_Entries_
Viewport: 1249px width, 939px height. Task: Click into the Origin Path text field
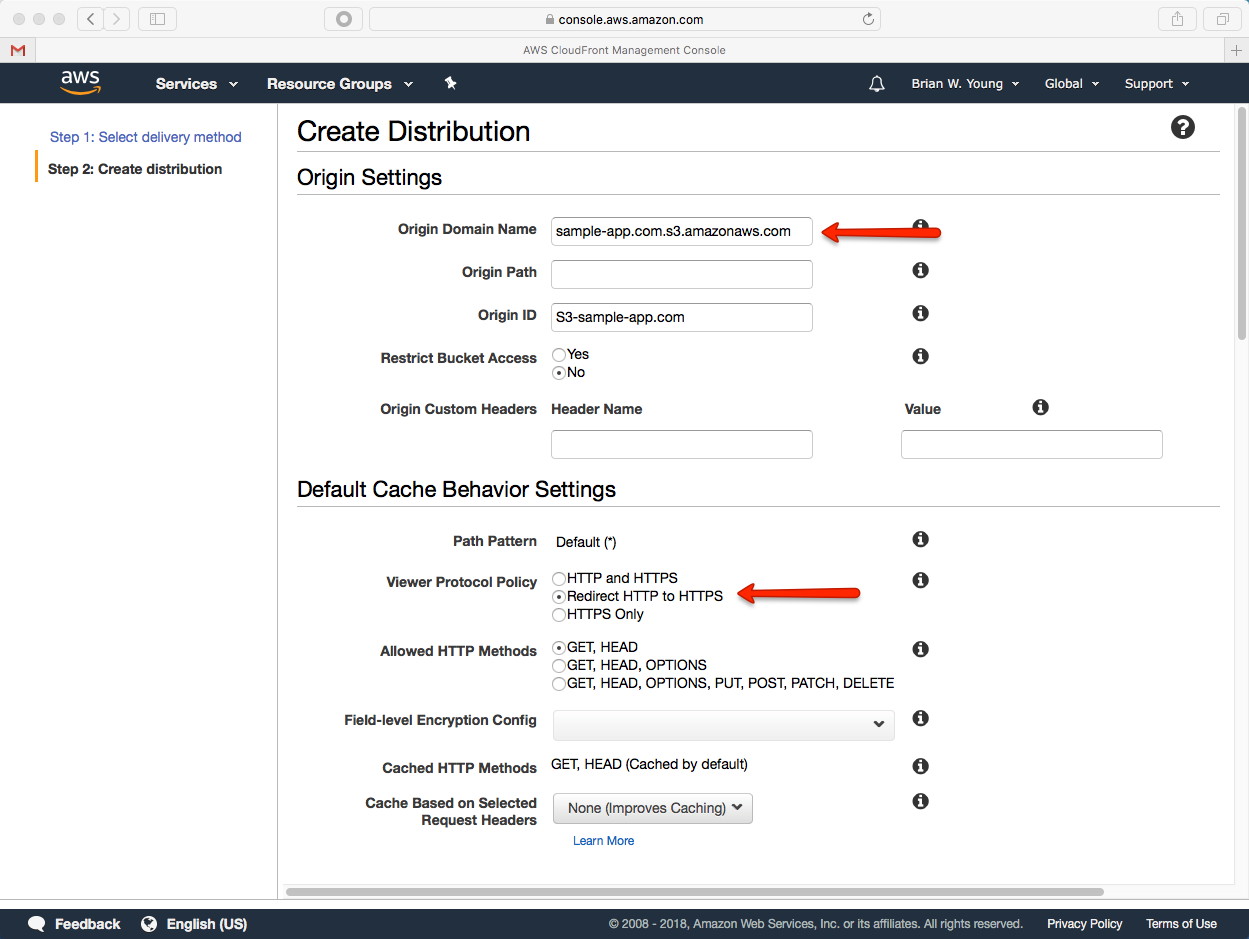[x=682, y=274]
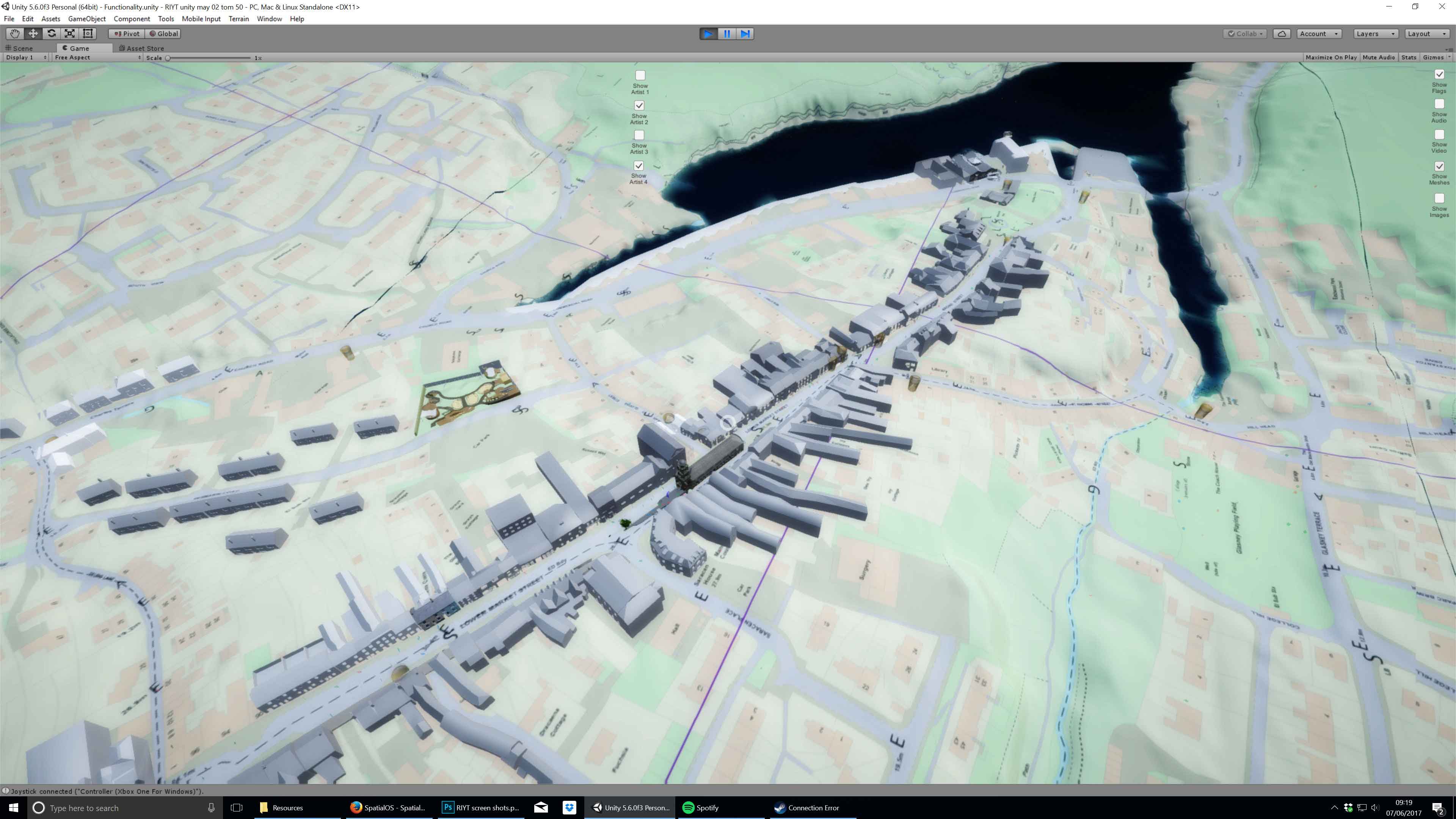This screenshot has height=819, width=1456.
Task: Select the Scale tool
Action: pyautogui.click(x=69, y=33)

_Stated exercise_
Reproduce every line of the records above verbatim, omitting the pictures.

_Output for this exercise_
Viewport: 1249px width, 939px height. Task: Click into the Origin Path text field
[x=682, y=274]
This screenshot has height=819, width=1456.
Task: Select the Scale tool
Action: pyautogui.click(x=69, y=33)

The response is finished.